EXTRACT PROVIDED
Now we create Student instances, one for Jane, and one for Susie:

jane = Student('Jane')
jane.homework_grades = [87., 90., 82., 75., 97.]
jane.exam_grades = [88., 80., 94.]
jane.extra_credit = 99.

susie = Student('Susie')
susie.homework_grades = [80., 73., 77., 50., 0.]
susie.exam_grades = [70., 63., 50.]

We can now get their GPAs:

jane.gpa()

4.0

susie.gpa()

2.34

What did we do here? First, we defined the class Student, to which we added methods __init__, homework_avg, exam_avg, and gpa. No code was executed until we created an instance of Student by calling:

jane = Student('Jane')

At this point, a local namespace called jane was created, which contained the mappings:

{name: 'Jane', homework_grades: [], exam_grades: [], extra_credit: None,
 homework_avg: <Student.homework_avg code>, exam_avg: <Student.exam_avg code>,
 gpa: <Student.gpa code>}

This is similar to what happens when a function is called. However, unlike a function, the namespace persisted after this line, allowing us to access its attributes with .; e.g., jane.homework_grades. Once we populated the relevant attributes, we were then able to call gpa to get Jane’s GPA.

What’s the deal with `self`?

Functions that are defined in a class are called methods. Their purpose is to act on a class instance’s attributes. In our Student example there were four methods: __init__, homework_avg, exam_avg, and gpa. All of these took self as their first argument. Why?

In order for a method to act on an instance’s attributes, it must have some way to reference the class instance. For example, when we call jane.gpa(), we want the function Student.gpa to act on Jane’s grades. This is the purpose of self: it represents the class instance, so that we can access attributes of the instance within the function definition.

Note that when we called jane.gpa() we did not need to provide any arguments. This is because Python automatically adds the class instance as the first argument when a method is called. So:

All class method definitions must have self as their first argument. (With two exceptions; see Appendix, below.)

PROVIDED INFORMATION
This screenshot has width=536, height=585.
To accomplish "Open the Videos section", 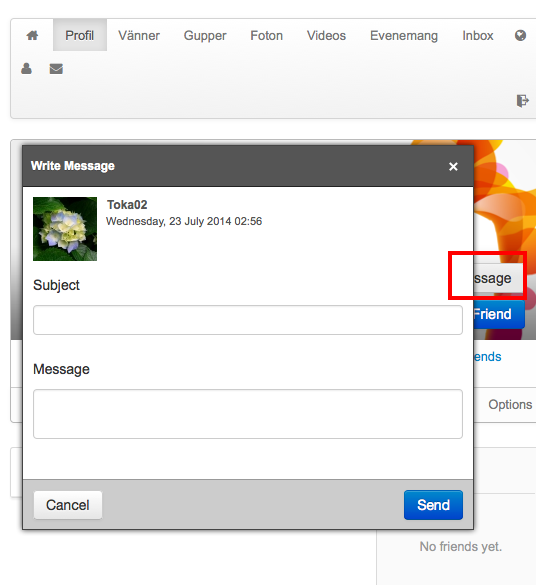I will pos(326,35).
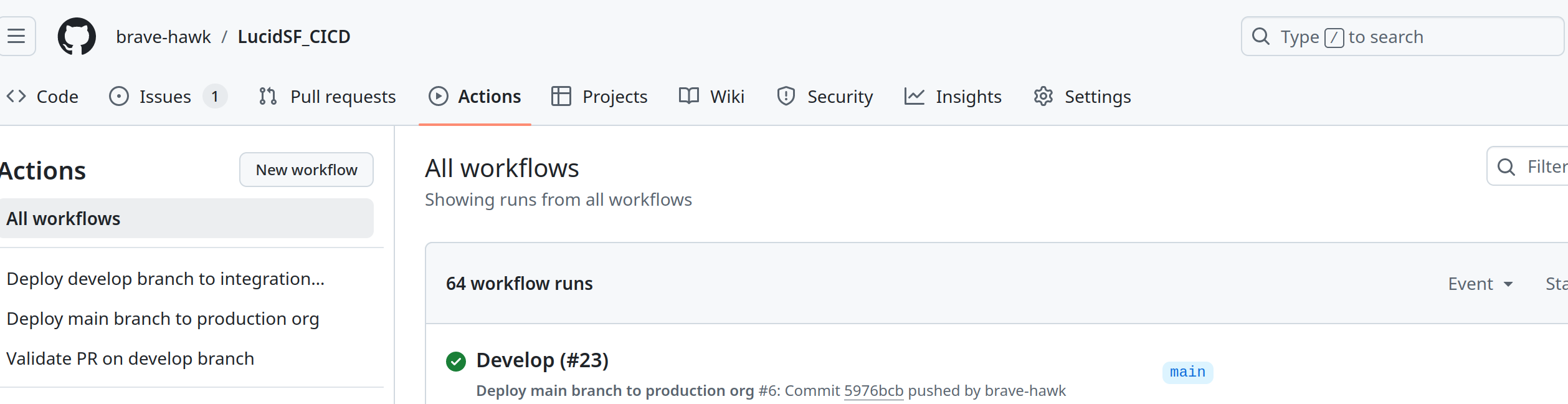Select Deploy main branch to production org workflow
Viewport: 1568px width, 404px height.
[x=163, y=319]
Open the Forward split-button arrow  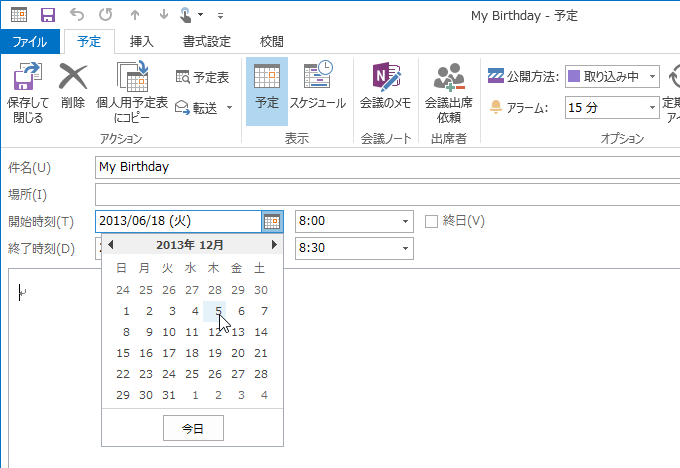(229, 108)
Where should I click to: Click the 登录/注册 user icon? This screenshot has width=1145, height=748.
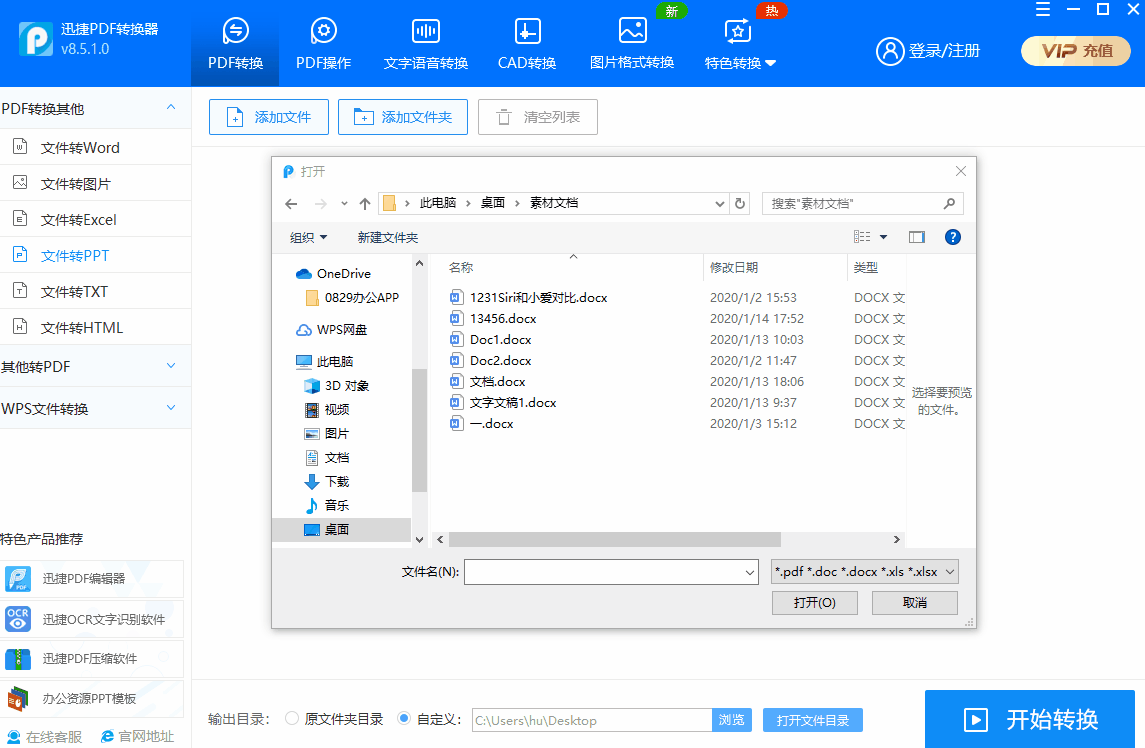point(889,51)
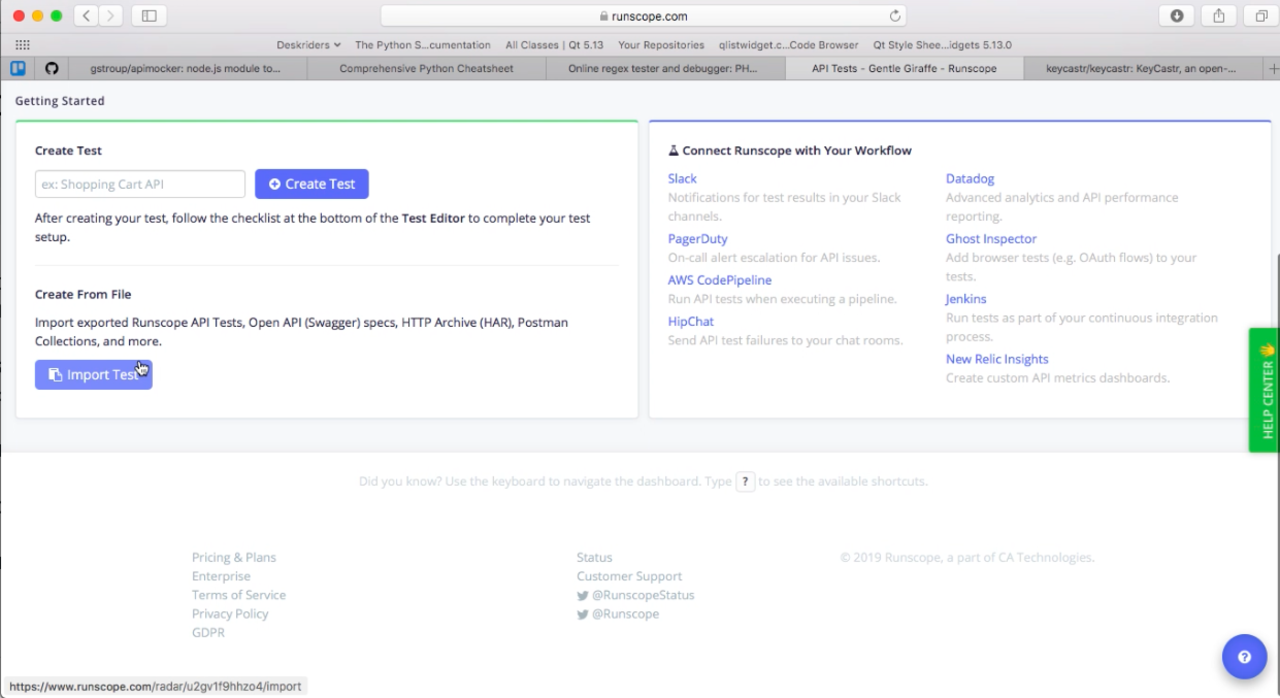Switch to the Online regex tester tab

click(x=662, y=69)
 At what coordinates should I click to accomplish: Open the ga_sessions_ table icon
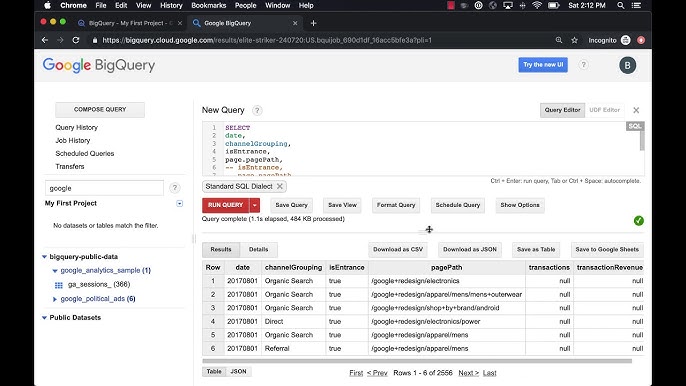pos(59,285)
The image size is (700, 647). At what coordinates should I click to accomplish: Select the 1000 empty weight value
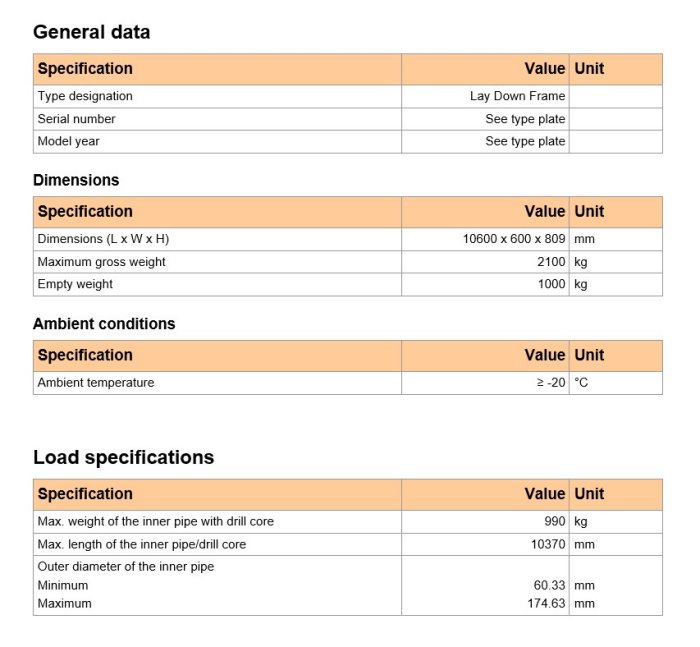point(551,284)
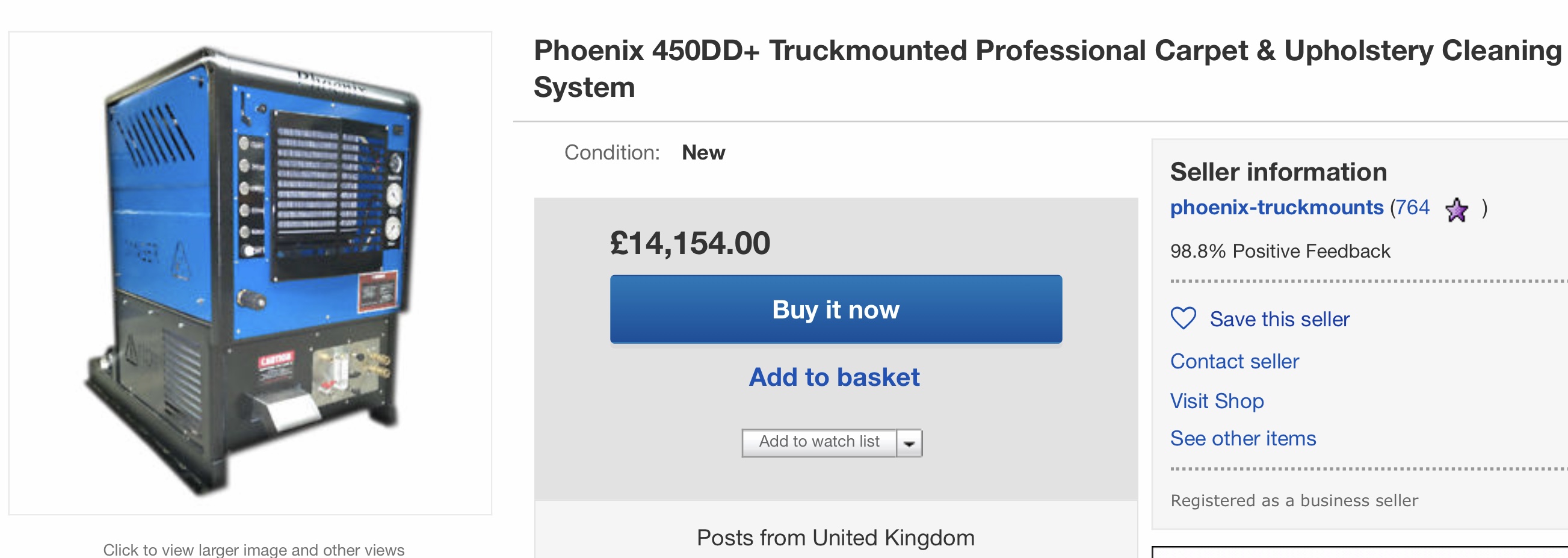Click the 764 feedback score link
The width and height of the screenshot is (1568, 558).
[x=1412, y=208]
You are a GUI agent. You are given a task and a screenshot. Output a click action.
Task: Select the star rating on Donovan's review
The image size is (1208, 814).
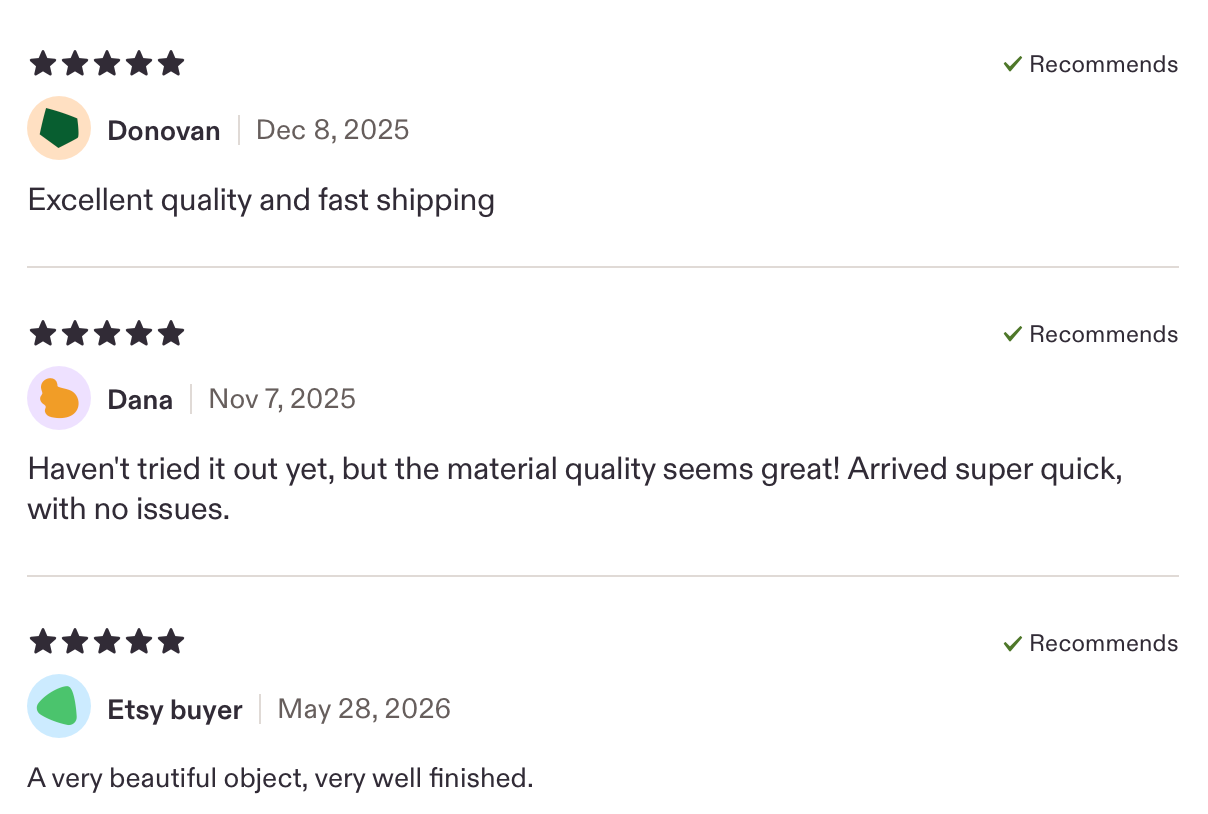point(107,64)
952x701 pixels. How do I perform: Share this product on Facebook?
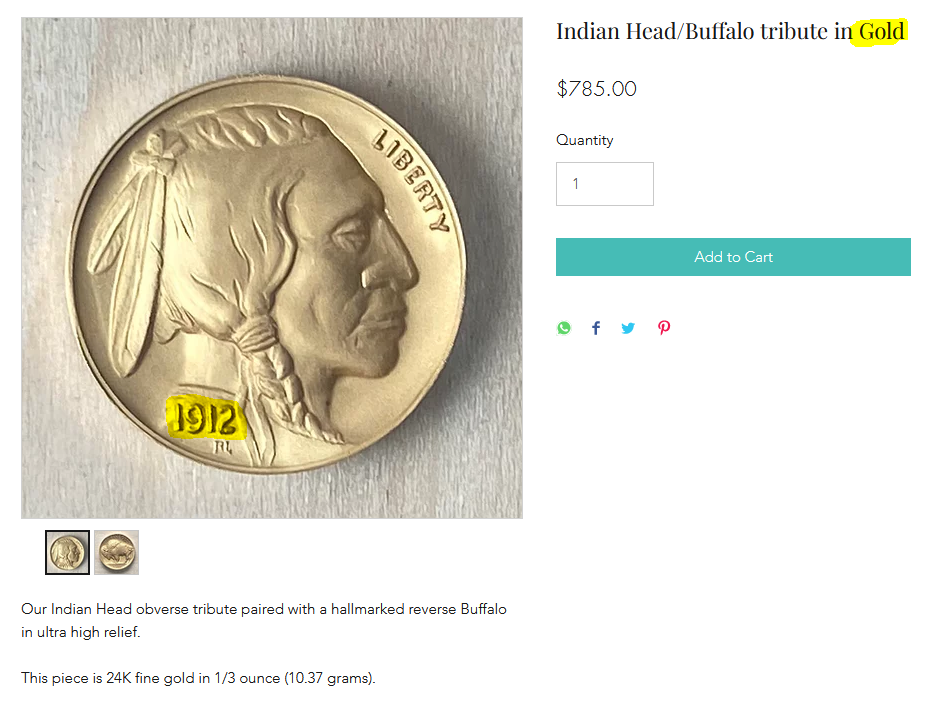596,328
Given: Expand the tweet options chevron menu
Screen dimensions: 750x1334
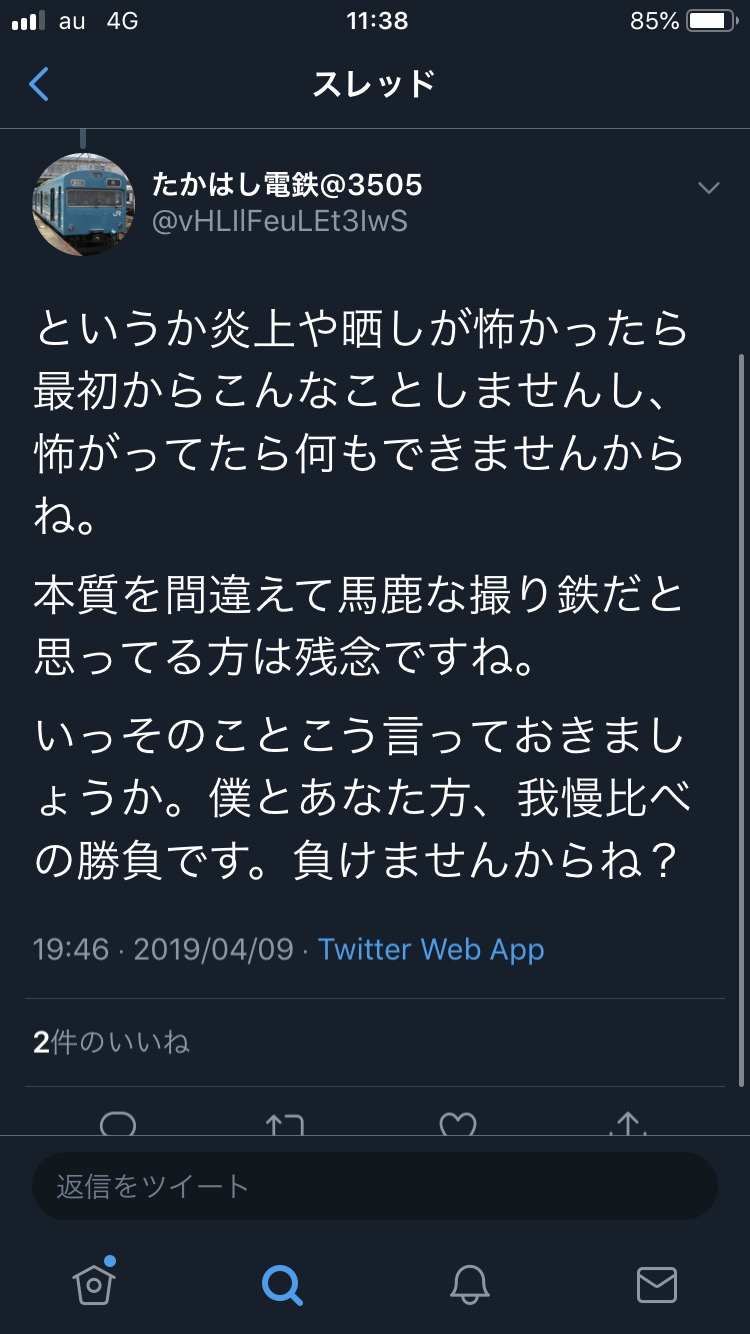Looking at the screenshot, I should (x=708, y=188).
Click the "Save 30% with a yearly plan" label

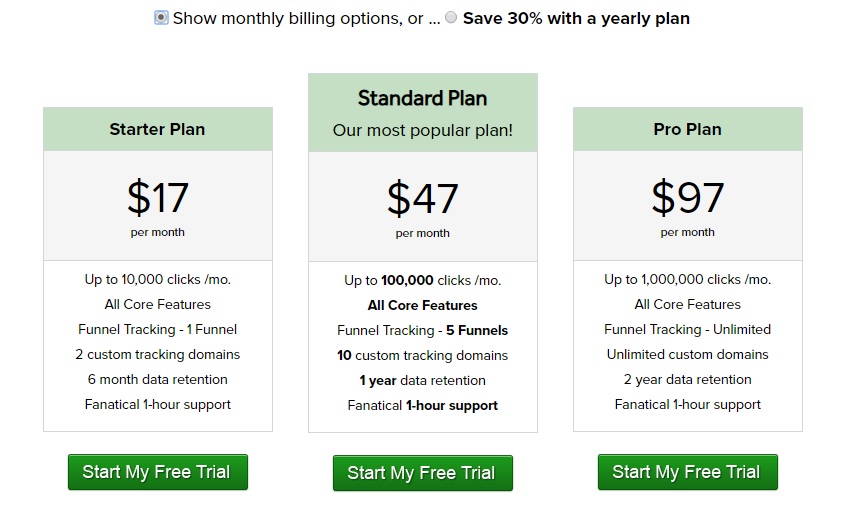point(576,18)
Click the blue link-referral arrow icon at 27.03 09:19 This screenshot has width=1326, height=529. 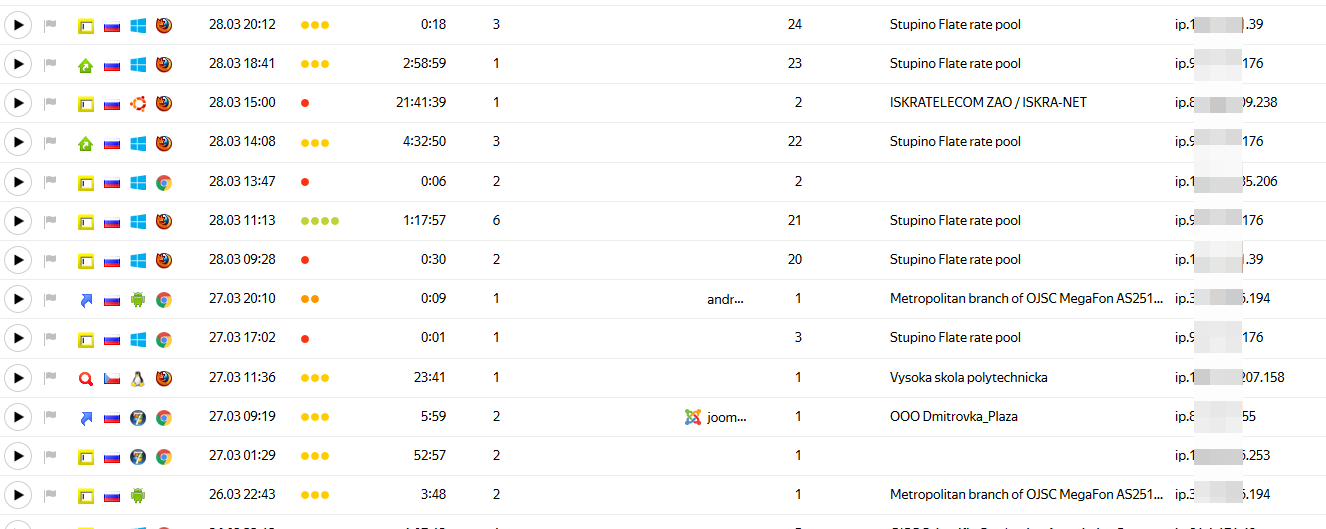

OBJECTIVE
Carry on the Python classes tutorial above, starting right after its last sentence.

FINAL ANSWER
When calling a method of a class instance, you do not pass the instance in the function arguments.

In other words…

Correct:

jane.gpa()

0.0

Not correct:

jane.gpa(jane)

---------------------------------------------------------------------------
TypeError                                 Traceback (most recent call last)
Cell In[23], line 1
----> 1 jane.gpa(jane)

TypeError: Student.gpa() takes 1 positional argument but 2 were given

Although you can do:

Student.gpa(jane)

0.0

Note: The name self in a method definition isn’t special. What matters is the argument order: the first argument of the class method is assumed to be the class instance, regardless of what it is named. Using self for this is just a convention.

The `init` method

For the most part, you can add any number of methods with various names to a class. However, there are a few special method names that Python recognizes (all of which begin and end with __). The most common of these is the __init__ method.

The __init__ method is called while the class is initialized. The arguments of __init__ determine what arguments need to be passed to the class when it is initialized. In our example, Student.__init__ was defined as needing name (in addition to self, which is always required). As a result, when we initialized the class we had to pass in a string representing the student’s name.

The __init__ method is used to add attributes to a class and set their initial values. It is not necessary to have an __init__ method, however. Nor must attributes be assigned in __init__. Attributes may be added to a class instance after the class is initialized. For example:

class Foo:
    pass


foo = Foo()
foo.bar = 10.
print(foo.bar)

10.0

The catch is that any attribute added to an instance only exists for that instance. This means that if we create another instance of Foo:

foo2 = Foo()

It will not have a bar attribute:

print(foo2.bar)

---------------------------------------------------------------------------
AttributeError                            Traceback (most recent call last)
Cell In[27], line 1
----> 1 print(foo2.bar)

AttributeError: 'Foo' object has no attribute 'bar'

The benefit of __init__ is that it ensures that all instances of a class have at least the attributes that are set within it.

Class vs. instance variables

In the Student example above, we created four attributes in the __init__ method – name, homework_grades, exam_grades, and extra_credit – and assigned values to them. Since the values of the variables are assigned at class initialization these are known as instance variables.

It is also possible to create what are called class variables. These are variables whose values are assigned in the class definition. For example, let’s redefine our Student class to hava class variable called university, which we’ll set to Syracuse:

class Student:
    """Stores information about students."""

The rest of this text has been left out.